» PROBLEM DESCRIPTION
Whenever a line in the entries includes the word "label", copy that line out.

Data items:
┄┄┄┄┄┄┄┄┄┄

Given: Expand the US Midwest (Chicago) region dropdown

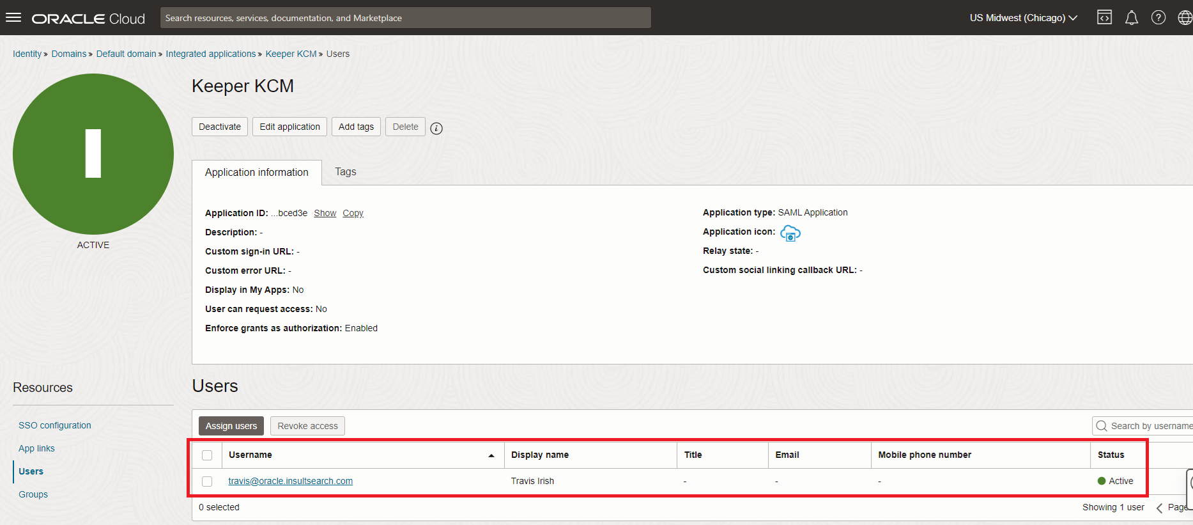Looking at the screenshot, I should coord(1023,18).
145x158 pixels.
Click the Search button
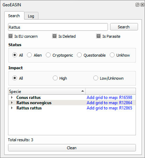coord(124,27)
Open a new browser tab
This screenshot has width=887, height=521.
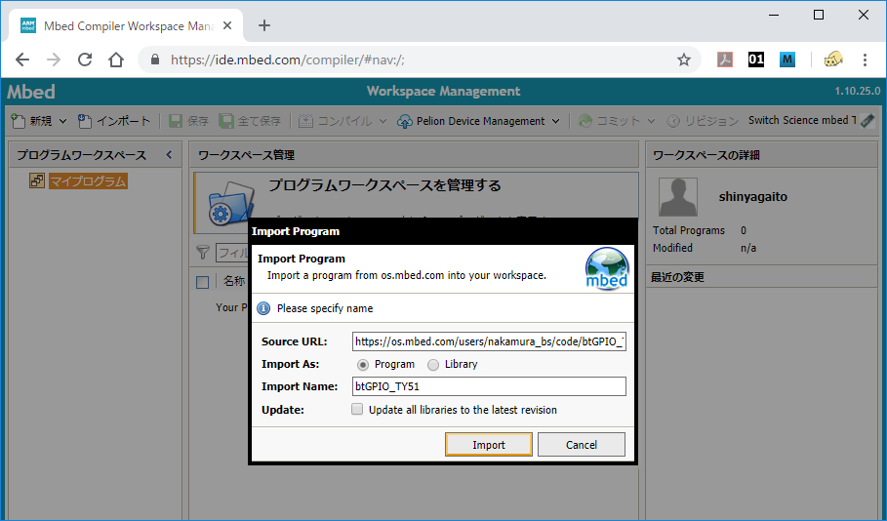coord(264,25)
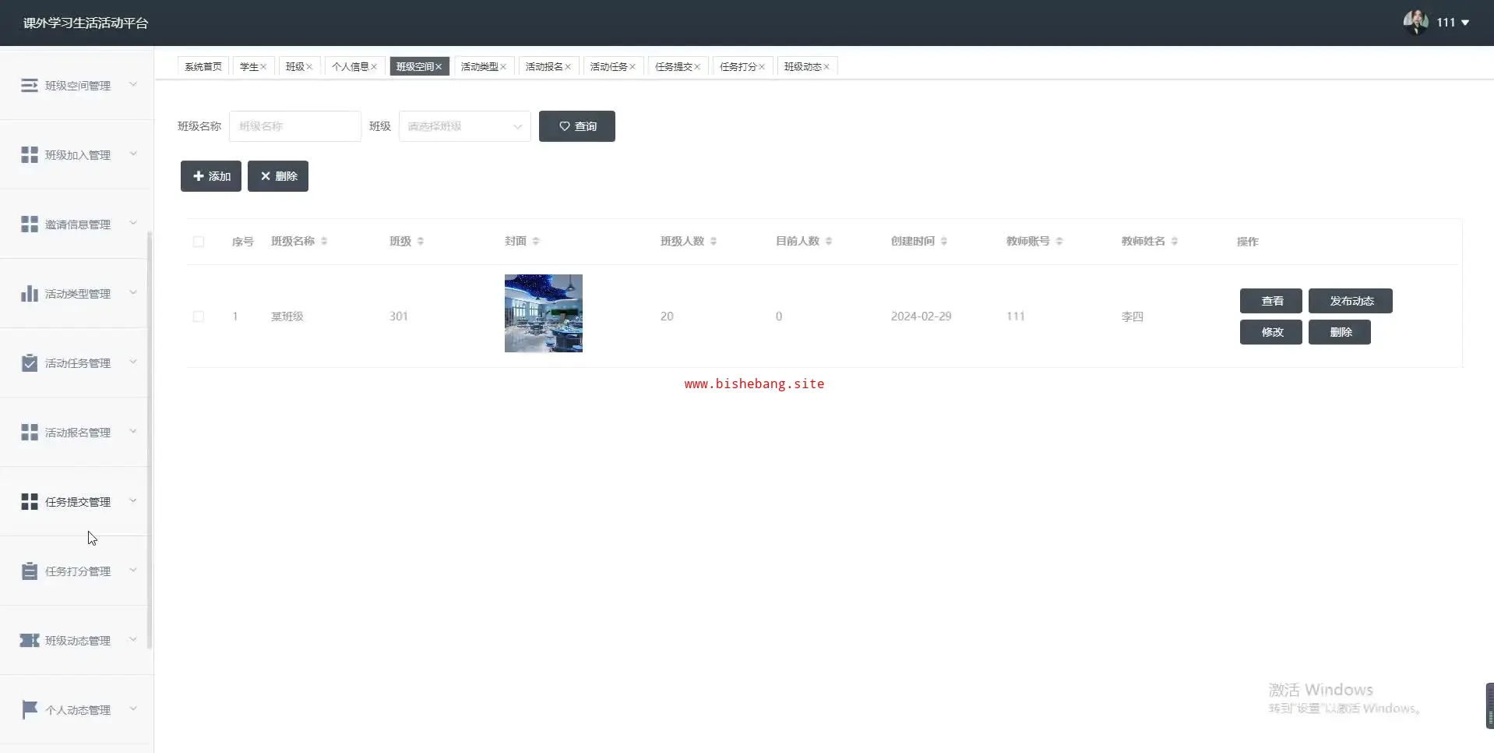This screenshot has height=753, width=1494.
Task: Open the 班级 select dropdown
Action: tap(464, 126)
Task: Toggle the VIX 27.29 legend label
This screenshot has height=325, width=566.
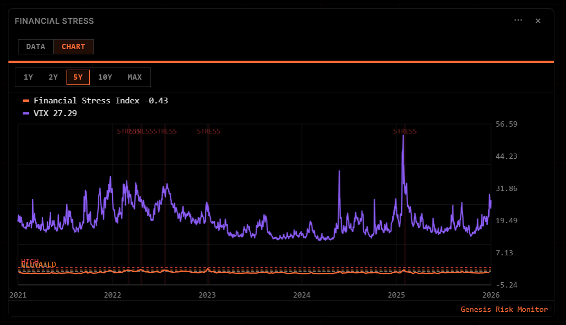Action: pos(55,113)
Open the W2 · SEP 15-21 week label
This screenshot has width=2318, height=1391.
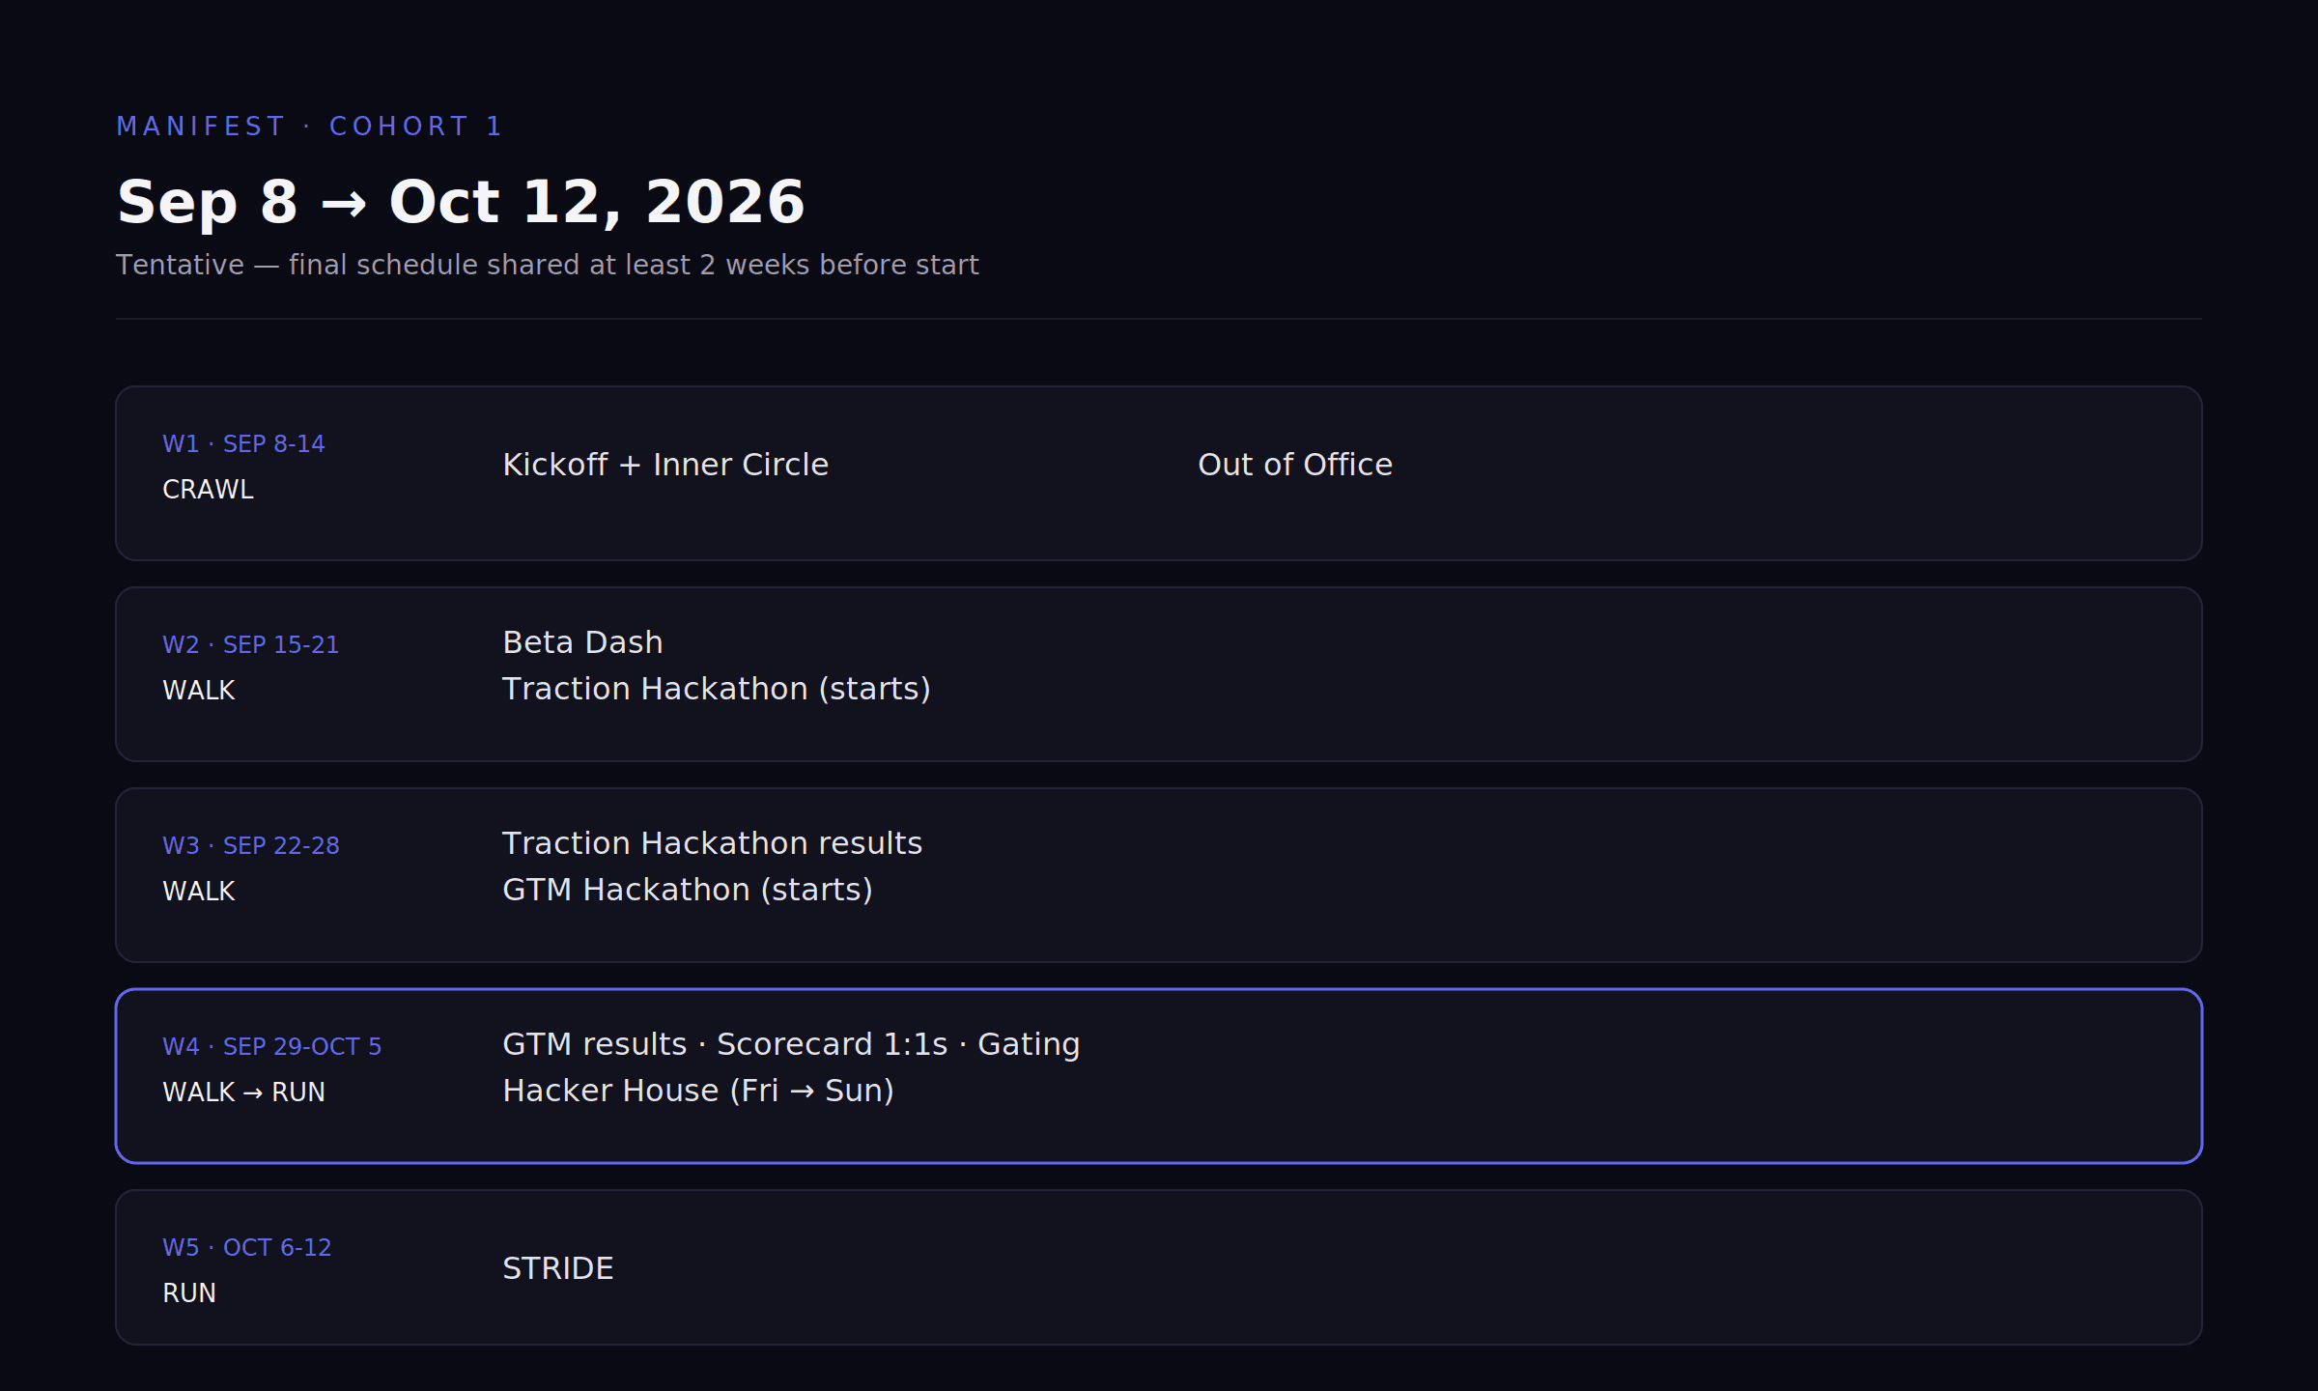point(251,645)

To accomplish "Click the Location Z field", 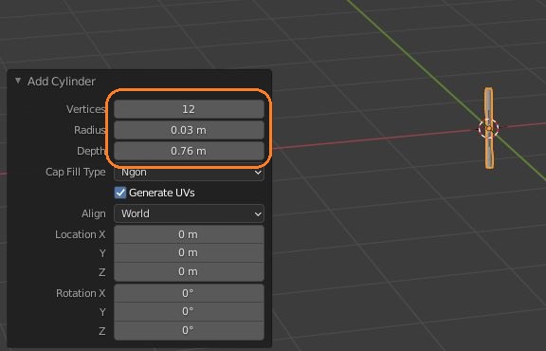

┄┄┄┄┄┄┄┄┄┄

» EXERCISE ANSWER
Task: Toggle the VIX 27.29 legend label
Open the W2 · SEP 15-21 week label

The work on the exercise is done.